## <center><font color='Red'>Data Analysis On Electric Vehicles</font></center>

# Table of Contents :
- 1. Introduction
- 2. Data Exploration
    - Missing Value Detection    
    - Important Observations
- 4. TASK A (Exploratory Data Analysis (EDA))
    - Univariate Analysis on Each and Every column or feature
    - Bivariate Analysis    
- 5. Task B (Choropleth)
- 6. Task C (bar_chart_race)


### Introduction
#### Electronic vehicles (EVs) are a type of automobile that use one or more electric motors powered by rechargeable batteries as their primary source of propulsion. They are an eco-friendly and sustainable alternative to traditional internal combustion engine (ICE) vehicles, which rely on fossil fuels for power. EVs have gained significant popularity in recent years due to their potential to reduce greenhouse gas emissions, improve air quality, and decrease dependence on fossil fuels.

### Loading the data

In [None]:
import pandas as pd
import plotly.express as px


## Data Exploration

In [None]:
## Load The Data
df_cars = pd.read_csv(r"/content/drive/MyDrive/dataset.csv")
df_cars.head()

In [None]:
### Checking for the column name and data types
df_cars.info()

## Detected Missing Values in "Model", "Legislative District", "Vehicle Location", "Electric Utility" features.

In [None]:
df_cars.dropna(axis=0, inplace=True)
df_cars.info()


### Model Feature Missing value treatment

In [None]:
mode_value = df_cars['Model'].mode()[0]  # Compute the mode of the 'Model' column

# Replace missing values in the 'Model' column with the mode_value
df_cars['Model'].fillna(mode_value, inplace=True)

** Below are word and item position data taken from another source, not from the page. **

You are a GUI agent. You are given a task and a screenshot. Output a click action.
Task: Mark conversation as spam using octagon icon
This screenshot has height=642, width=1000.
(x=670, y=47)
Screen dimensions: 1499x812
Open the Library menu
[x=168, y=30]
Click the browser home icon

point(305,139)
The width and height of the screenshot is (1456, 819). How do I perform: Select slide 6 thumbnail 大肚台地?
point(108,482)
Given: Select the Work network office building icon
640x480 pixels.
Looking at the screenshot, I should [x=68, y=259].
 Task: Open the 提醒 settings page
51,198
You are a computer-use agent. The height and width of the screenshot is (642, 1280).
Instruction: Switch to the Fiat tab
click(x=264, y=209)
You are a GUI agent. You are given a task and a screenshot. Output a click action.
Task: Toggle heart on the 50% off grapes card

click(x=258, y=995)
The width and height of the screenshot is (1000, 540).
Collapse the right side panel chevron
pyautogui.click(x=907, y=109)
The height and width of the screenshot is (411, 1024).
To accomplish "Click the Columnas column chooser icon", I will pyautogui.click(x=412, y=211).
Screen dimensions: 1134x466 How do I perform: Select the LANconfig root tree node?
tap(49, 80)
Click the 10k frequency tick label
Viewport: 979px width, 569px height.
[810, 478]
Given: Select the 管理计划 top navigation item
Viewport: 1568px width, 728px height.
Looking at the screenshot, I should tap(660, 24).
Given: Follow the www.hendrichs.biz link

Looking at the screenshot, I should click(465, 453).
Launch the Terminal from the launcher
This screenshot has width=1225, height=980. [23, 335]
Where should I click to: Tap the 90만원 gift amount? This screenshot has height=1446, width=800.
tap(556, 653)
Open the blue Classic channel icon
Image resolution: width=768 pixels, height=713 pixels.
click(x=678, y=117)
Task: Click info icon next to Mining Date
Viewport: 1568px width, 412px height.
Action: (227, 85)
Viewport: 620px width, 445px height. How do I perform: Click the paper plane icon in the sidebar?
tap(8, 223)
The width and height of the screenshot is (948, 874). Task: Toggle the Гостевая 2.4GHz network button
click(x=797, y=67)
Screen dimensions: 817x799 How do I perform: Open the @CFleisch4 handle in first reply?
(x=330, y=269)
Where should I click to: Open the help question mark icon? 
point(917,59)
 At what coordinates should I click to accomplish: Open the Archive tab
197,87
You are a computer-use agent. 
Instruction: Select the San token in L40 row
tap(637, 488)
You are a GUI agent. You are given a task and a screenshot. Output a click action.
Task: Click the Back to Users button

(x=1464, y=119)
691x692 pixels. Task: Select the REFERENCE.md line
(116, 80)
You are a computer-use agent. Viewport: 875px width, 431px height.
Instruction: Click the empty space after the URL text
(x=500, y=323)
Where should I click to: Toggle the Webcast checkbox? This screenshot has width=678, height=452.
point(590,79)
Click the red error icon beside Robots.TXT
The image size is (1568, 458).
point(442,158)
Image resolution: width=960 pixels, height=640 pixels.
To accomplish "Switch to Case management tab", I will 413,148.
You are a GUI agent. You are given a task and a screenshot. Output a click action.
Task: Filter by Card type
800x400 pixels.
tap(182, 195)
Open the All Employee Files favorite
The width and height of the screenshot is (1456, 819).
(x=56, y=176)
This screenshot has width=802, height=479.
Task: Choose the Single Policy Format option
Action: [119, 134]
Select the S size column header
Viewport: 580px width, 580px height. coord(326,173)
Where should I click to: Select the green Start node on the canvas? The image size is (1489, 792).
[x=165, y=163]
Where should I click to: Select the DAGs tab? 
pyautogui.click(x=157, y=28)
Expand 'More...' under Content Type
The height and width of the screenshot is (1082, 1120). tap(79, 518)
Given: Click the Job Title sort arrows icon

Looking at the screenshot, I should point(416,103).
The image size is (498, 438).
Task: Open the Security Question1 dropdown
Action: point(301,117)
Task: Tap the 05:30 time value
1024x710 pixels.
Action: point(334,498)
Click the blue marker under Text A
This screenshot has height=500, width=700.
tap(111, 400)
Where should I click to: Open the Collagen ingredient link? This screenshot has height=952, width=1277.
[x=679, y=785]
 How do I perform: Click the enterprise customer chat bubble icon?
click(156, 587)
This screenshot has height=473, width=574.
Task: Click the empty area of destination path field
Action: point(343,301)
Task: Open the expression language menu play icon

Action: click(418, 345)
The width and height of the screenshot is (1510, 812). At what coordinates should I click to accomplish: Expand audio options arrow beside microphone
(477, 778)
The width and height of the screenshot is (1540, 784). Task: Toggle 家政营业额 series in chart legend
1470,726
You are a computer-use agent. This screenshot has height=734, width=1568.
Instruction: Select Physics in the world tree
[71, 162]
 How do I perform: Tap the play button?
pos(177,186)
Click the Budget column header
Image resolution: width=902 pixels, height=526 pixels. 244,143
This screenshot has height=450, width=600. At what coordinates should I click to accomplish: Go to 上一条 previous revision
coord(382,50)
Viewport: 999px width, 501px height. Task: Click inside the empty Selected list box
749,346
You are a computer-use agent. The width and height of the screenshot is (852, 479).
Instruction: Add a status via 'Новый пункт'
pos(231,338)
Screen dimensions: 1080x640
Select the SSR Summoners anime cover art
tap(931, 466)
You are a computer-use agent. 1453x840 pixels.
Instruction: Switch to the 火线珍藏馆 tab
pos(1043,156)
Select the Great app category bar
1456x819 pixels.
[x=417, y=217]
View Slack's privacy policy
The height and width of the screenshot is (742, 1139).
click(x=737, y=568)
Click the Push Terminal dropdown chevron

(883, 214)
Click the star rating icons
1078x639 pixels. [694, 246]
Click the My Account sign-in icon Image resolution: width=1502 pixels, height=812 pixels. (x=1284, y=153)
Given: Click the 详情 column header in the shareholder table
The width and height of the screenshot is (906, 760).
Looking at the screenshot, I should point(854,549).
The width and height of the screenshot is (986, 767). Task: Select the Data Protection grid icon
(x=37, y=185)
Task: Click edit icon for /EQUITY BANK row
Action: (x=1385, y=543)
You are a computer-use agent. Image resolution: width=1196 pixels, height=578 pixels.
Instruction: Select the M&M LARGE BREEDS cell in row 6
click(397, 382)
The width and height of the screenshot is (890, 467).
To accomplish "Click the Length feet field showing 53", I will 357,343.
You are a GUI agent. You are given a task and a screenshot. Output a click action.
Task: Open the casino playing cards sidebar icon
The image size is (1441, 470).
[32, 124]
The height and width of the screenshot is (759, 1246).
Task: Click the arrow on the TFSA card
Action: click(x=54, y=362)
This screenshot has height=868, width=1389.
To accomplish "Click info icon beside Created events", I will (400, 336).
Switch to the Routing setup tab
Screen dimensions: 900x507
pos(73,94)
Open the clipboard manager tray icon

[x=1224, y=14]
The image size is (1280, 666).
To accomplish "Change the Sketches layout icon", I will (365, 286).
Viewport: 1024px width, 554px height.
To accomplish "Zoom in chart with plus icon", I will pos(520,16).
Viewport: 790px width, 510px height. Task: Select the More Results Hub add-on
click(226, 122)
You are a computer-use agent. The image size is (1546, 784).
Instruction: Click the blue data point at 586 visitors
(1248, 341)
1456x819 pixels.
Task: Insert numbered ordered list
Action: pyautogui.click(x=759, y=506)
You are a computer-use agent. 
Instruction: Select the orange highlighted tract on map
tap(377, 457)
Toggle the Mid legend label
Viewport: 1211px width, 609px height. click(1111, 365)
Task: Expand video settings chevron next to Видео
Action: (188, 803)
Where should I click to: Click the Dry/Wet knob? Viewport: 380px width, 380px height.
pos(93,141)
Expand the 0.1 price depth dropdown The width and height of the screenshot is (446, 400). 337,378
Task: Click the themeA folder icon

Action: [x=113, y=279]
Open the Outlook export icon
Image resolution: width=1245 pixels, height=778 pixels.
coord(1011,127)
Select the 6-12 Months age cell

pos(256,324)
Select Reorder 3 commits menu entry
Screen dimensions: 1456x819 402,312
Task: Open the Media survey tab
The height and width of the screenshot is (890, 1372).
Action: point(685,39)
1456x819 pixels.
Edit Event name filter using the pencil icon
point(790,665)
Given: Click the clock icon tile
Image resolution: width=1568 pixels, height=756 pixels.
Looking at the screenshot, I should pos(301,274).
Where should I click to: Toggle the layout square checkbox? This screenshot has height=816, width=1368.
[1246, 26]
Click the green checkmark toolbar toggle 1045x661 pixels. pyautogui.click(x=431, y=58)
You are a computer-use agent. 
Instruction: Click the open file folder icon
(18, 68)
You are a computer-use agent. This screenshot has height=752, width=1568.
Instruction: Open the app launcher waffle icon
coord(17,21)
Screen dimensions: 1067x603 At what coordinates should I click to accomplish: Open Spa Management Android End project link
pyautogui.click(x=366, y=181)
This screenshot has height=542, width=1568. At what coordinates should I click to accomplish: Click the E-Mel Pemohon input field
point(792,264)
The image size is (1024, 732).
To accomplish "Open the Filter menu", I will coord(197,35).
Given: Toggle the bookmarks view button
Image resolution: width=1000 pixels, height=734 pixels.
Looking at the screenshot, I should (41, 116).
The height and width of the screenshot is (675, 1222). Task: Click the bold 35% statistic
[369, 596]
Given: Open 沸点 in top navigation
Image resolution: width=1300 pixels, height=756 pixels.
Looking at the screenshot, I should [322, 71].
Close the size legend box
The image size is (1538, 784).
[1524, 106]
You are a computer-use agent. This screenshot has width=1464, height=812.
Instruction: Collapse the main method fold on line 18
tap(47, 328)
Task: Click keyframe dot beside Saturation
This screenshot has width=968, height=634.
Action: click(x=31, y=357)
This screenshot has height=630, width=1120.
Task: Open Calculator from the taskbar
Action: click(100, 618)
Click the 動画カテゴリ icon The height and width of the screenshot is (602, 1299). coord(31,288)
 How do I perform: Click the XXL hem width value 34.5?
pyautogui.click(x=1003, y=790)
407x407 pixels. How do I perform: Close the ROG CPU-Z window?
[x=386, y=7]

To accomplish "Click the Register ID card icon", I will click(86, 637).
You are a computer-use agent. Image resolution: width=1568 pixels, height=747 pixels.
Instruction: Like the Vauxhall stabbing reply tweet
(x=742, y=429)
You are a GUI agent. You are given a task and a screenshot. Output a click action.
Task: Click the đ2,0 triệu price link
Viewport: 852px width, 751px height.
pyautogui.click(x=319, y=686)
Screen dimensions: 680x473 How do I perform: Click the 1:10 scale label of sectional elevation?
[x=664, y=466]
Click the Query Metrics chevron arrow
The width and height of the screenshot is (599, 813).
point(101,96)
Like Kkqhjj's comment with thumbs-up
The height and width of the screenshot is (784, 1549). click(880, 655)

# Display DataFrame information after filling missing values
df_cars.info()

### Legislative District Missing values treatment

In [None]:
mean_value = df_cars["Legislative District"].mean()

# Replace missing values in the 'Legislative District' column with the mean_value
df_cars["Legislative District"].fillna(mean_value, inplace=True)

# Display DataFrame information after filling missing values
df_cars.info()

### Vehicle Location Missing Values treament

In [None]:

# Extract latitude and longitude from the "Vehicle Location" column using regular expressions
df_cars['Longitude'] = df_cars['Vehicle Location'].str.extract(r'POINT \(([-\d.]+) ([-\d.]+)\)')[0]
df_cars['Latitude'] = df_cars['Vehicle Location'].str.extract(r'POINT \(([-\d.]+) ([-\d.]+)\)')[1]
# Convert the latitude and longitude columns to numeric (float) data type
df_cars['Longitude'] = pd.to_numeric(df_cars['Longitude'])
df_cars['Latitude'] = pd.to_numeric(df_cars['Latitude'])

df_cars.info()

In [None]:
df_cars['Electric Utility'].unique()

In [None]:
df_cars.drop('Electric Utility', axis=1, inplace=True)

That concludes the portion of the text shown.